• [Activity]:
No pictures in the copy, please: retype all the records exactly.

(Screenshot grounding data)
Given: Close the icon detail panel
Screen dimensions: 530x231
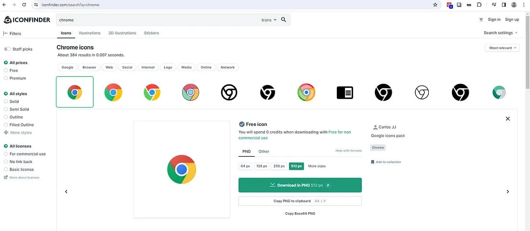Looking at the screenshot, I should point(507,119).
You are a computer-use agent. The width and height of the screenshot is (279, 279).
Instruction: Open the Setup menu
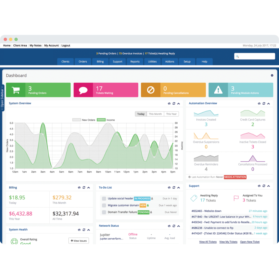pyautogui.click(x=187, y=62)
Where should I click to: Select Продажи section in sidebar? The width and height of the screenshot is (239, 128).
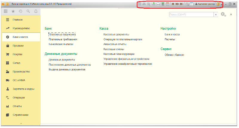click(x=18, y=46)
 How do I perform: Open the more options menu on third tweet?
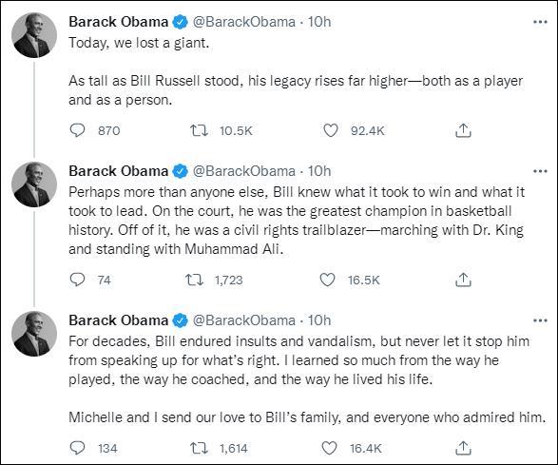[x=540, y=320]
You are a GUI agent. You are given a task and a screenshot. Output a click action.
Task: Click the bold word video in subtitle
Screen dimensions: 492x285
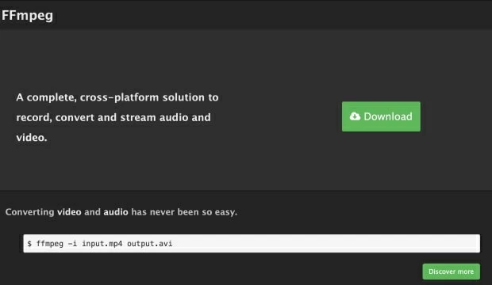tap(69, 212)
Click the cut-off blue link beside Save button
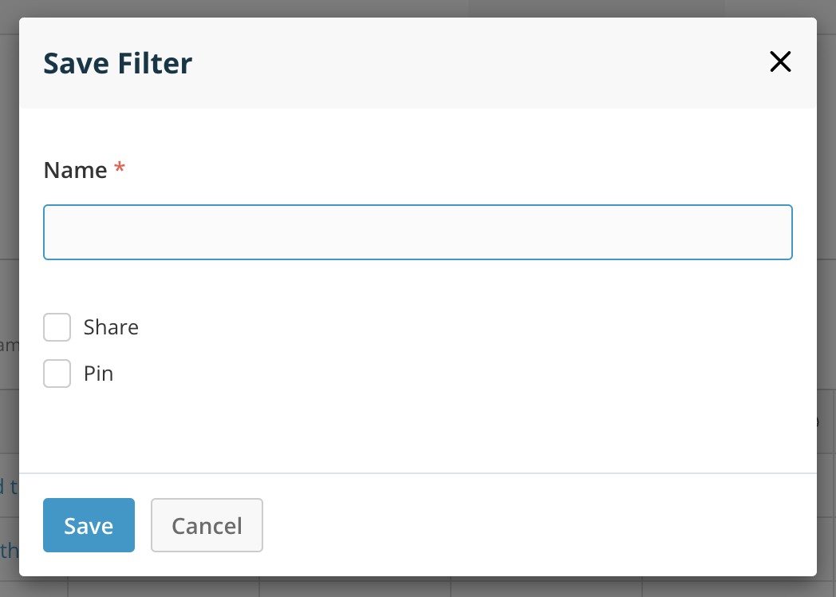 coord(9,551)
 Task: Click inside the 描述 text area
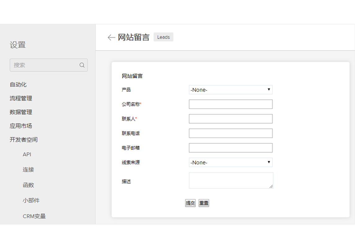[230, 181]
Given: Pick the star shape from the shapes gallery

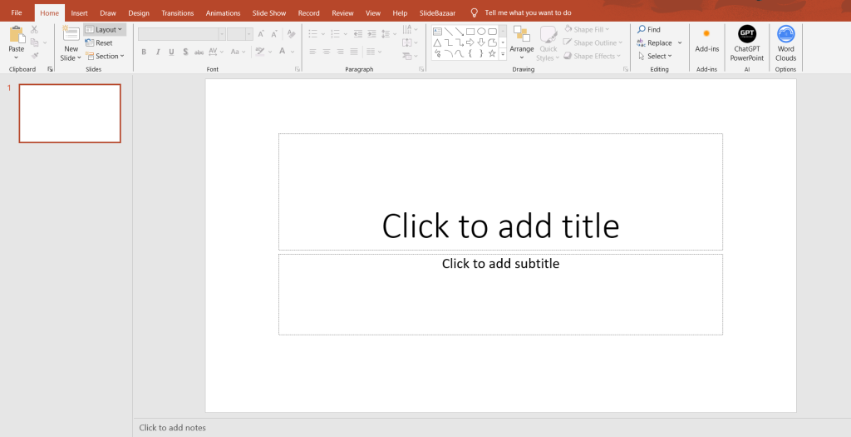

• [Output of the task]:
Given: Close the icon detail panel
Screen dimensions: 530x231
Looking at the screenshot, I should point(507,119).
You are a computer-use agent. The width and height of the screenshot is (279, 279).
Instruction: Open the Setup menu
pyautogui.click(x=187, y=62)
Where should I click to: Select Продажи section in sidebar? The width and height of the screenshot is (239, 128).
click(x=18, y=46)
 How do I perform: Open the more options menu on third tweet?
[x=540, y=320]
You are a GUI agent. You are given a task and a screenshot. Output a click action.
Task: Click the bold word video in subtitle
Screen dimensions: 492x285
tap(69, 212)
Click the cut-off blue link beside Save button
 coord(9,551)
 Task: Click inside the 描述 text area
[230, 181]
Given: Pick the star shape from the shapes gallery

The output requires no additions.